__Your task__
Transcribe exactly the stretch of lines beginning at the one containing "The image size is (1568, 666)." and closing with the last line of the entries below. Omit images.

__Material provided__
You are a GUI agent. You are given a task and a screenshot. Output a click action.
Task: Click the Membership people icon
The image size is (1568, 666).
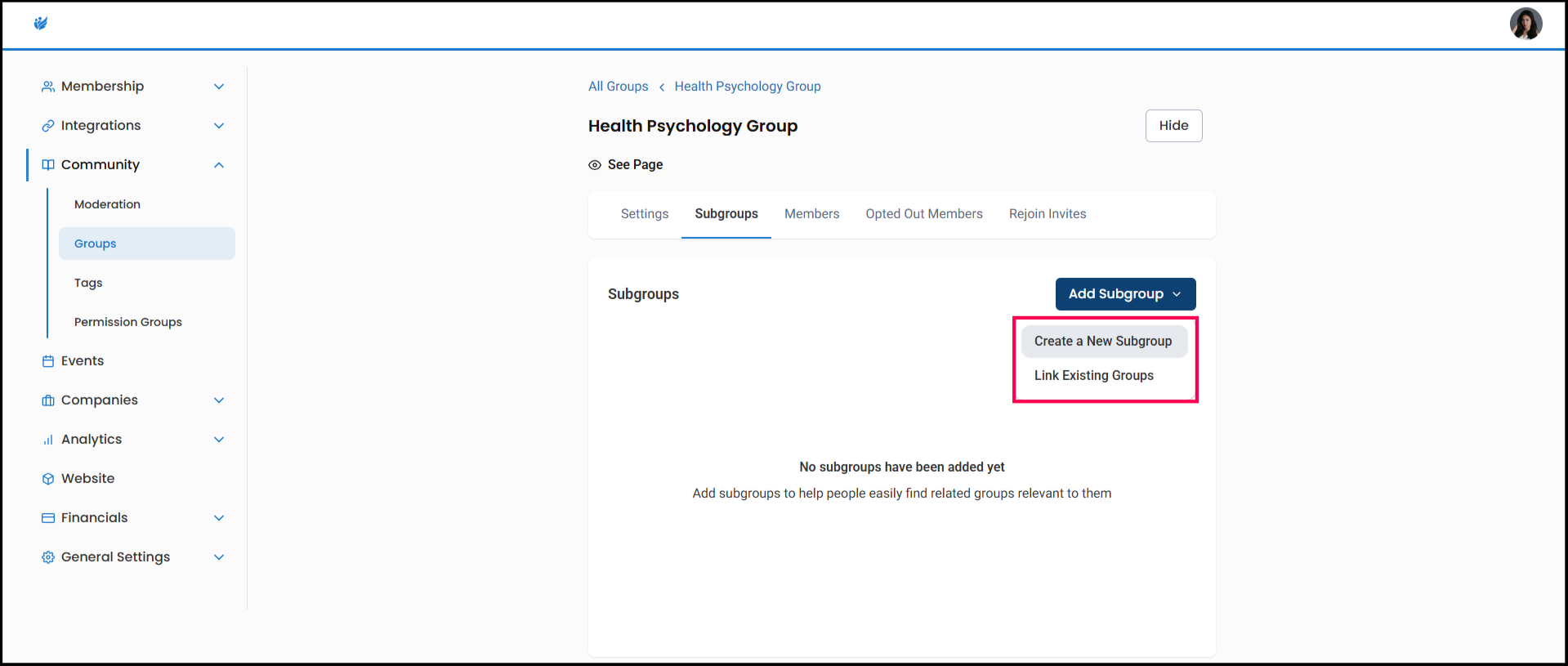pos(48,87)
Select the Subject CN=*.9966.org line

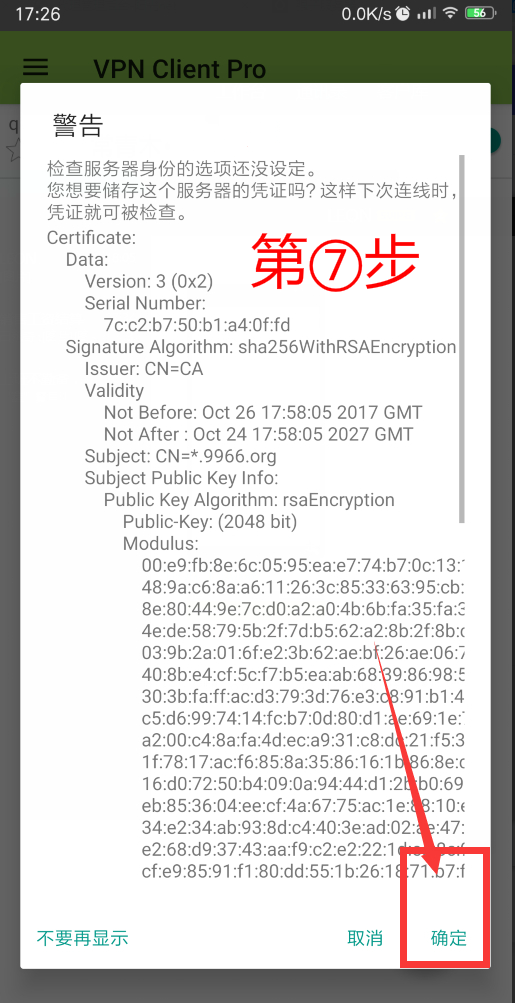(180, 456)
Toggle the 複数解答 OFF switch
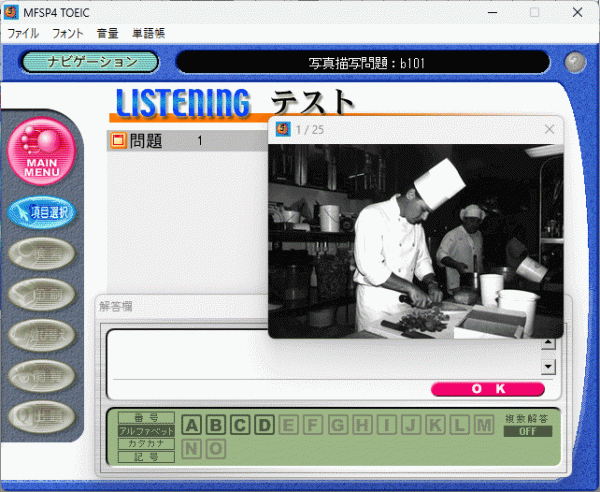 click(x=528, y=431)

__Answer section__
The image size is (1568, 666).
pos(48,87)
Select the Subject CN=*.9966.org line

(180, 456)
Toggle the 複数解答 OFF switch
 click(x=528, y=431)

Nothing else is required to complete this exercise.